Deste ponto de vista, o Governo vai estar confrontado com os ditames do capital financeiro, por um lado, e, por outro, com as exigências dos trabalhadores e dos povos, com a sua mobilização para travar os ataques da reacção e também com a determinação dos trabalhadores, que consideram que – com a chegada deste Governo – chegou a hora de conseguir que sejam satisfeitas as suas reivindicações. Se não for agora, quando será? As coisas só começaram agora: inicia-se uma batalha que vai colocar no centro a incompatibilidade entre a Monarquia e a democracia. E aqui se situa a responsabilidade de todas as organizações que dizem defender os interesses dos trabalhadores e dos povos.
Se este Governo ceder às pressões da reacção, das instituições, da Banca e da UE – como auguram Nadia Calviño, Marlaska (1) e algumas outras declarações – cavará a sua própria sepultura. Se agir de outro modo, sem dúvida que conseguirá o apoio dos trabalhadores.
Para a direita franquista e os meios de Comunicação social que lhe são afins, o Governo é um desastre, não tanto pelas políticas – bastante modestas – que foram estabelecidas no Acordo de coligação, como pelas perspectivas que pode abrir no estado de ânimo dos trabalhadores e dos povos, que podem vê-lo como um meio para conseguir ver satisfeitas as suas reivindicações, para abrir a via da mobilização e torná-las realidade. Por isso, desde o primeiro momento, inclusive antes de se ter formado, pressionam-no acusando-o de ter quebrado o “pacto constitucional”. Alguns sectores mais exaltados, vinculados (ou veiculados?) ao aparelho de Estado – como o general reformado Fulgencio Coll Bucher, chefe do Exército de Terra entre 2008 e 2012, nomeado pelo governo de Zapatero, e actual vereador do Vox – chegam a propôr que Pedro Sánchez seja acusado, perante a Segunda Sala do Supremo, “por traição ou qualquer outro delito contra a segurança do Estado”. É de esperar que, a partir do aparelho judicial, se multipliquem os ataques contra qualquer “desvio” do novo Governo e que o conjunto direitas franquistas-aparelho judicial funcione para sabotar algumas das suas decisões, como tentou sabotar a sua própria formação através da iníqua decisão da Junta Eleitoral Central sobre Torra e Junqueras. E não falemos do patronato, que reclama a urgência de ataques contra os trabalhadores e toca a rebate para não perder nenhuma das suas armas.
O Governo anunciou, no seu programa, uma série de medidas que reúnem – ainda que de maneira limitada – reivindicações sentidas pelos trabalhadores e pela juventude.
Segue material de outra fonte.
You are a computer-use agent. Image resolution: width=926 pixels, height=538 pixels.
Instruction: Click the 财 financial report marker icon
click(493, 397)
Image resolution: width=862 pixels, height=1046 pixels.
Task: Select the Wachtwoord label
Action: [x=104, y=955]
Mas vai tentar aplicar esse programa num quadro extremamente difícil para qualquer política favorável aos trabalhadores, o do regime da Monarquia, e submetido, para além do mais, aos planos de “estabilidade orçamental” da União Europeia, que, de princípio, lhe exige 15 mil milhões de euros de corte no défice.
O Governo tem entre os seus objectivos a “estabilidade”, ou seja, fazer todos os possíveis para manter o quadro do Regime e evitar a sua ruptura. Um objectivo que já se demonstrou impossível no passado e que o tempo vai demonstrar ser incompatível com algumas das medidas que propõe. E que, sobretudo, fecha a porta a uma solução que satisfaça as aspirações do povo catalão e, a seguir a ele, de todos os povos.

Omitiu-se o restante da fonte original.